Groceries, Soft Drinks and Postcards; R.F. Maddigan & Co.

 

Victoria Park001
Victoria Park, Charlottetown, P.E.I.

During the golden age of postcards national printers, publishers and distributors blanketed the country with penny  images. National firms such as Valentine, Stedman, and Warwick & Rutter made sure they had postcards from every province and territory.  But there were scores, or perhaps hundreds, of others who got in on the game at a local level.  On Prince Edward Island firms such as Haszard & Moore and Carter & Company had an easily understandable link to the cards; the former as a printer and publisher and the latter as a stationer.  However there were also less obvious connections and some merchants gave posts cards a whirl even though it may have been somewhat removed from their core business. Until recently these local publishers or distributors have attracted little attention from collectors and it is difficult to find information about them.

One such businessman on Prince Edward Island was Richard F. Maddigan.  Born in 1867 Maddigan worked in the grocery business with W. Grant and Company in Charlottetown and in 1900 he took over the operation on the west side of Queen Street between Dorchester and Sydney streets changing the business name to R.F. Maddigan and Co.  He operated a conventional grocery business but by 1906 had branched out into the manufacture of “Temperance Beverages” (soft drinks) and advertised that he could supply “everything required for fitting out saloons.”  The following year he took over the rival Ferris and Frederickson Aereated Water Business.  Today bottles from both of these companies are greatly sought by collectors.

Maddigan
Charlottetown Guardian 26 August 1911.

Four years later an advertisement appeared suggesting thatMaddigan had once again expanded his interests.  Directed at country post offices and stores he advertised that he had 80 varieties of cards available.  Richard Maddigan had gone into the postcard business.   It is not clear if the 80 varieties referred only to view cards or to other cards which might have been comical or topical in nature.  I have been able to identify about 25 cards with the Maddigan name and there are no doubt others about. I would be interested in hearing of other Maddigan titles. The cards show images from a number of different Island communities.

Victoria Park Back002
Detail of one of several different Maddigan card backs
6707
St. Dunstan’s Cathedral. Warwick Bros. & Rutter card published for Maddigan

Maddigan seems to have purchased his cards from a variety of suppliers. Many of the images appear on cards identified with other publishers and in several cases these names appear on the cards along with that of Maddigan.
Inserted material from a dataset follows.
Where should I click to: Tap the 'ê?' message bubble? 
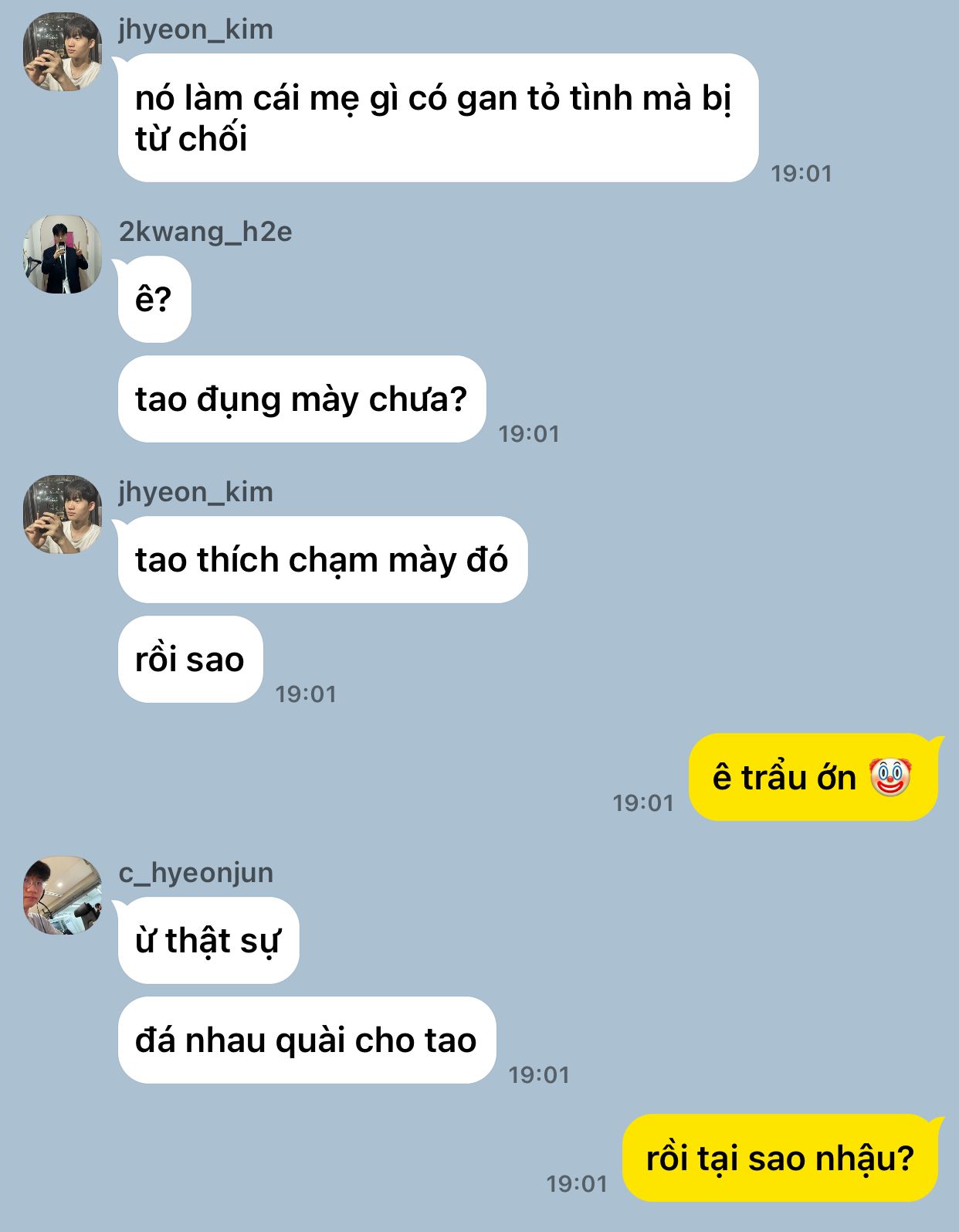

The card backs indicate at least 5 different designs appear suggesting a variety of printers/publishers were used.  One of the more common of the designs has a unique card number in the format XXX-XX on the lower right bottom edge of the card back which may give a clue as to the printer. The same card backs and number system are found on cards from the Pugh Manufacturing Company, recently the subject of new information on the Toronto Postcard Club site. Some other cards are noted as “Printed in Great Britain”, others are from printers in Saxony.  Because of the variety of images and printers and lack of consistency in type faces on the card captions it is difficult to identify a typical “Maddigan card”.  Images of a number of cards bearing the Maddigan imprint are shown below to illustrate the design and colour ranges. Click on any image in enlarge. A more complete catalogue of known Maddigan cards can be found here.

After the postcard boom died away there is no indication that Maddigan continued in the card business. He no doubt eventually sold off his stock and returned to concentration on the grocery lines. Richard Maddigan died on 24 February 1928 and by the end of April the shop fittings and equipment in his store had been auctioned off.

Note:  The Toronto Post Card Club web site has a number histories of Canadian postcard publishers as well as checklists of cards from some of them.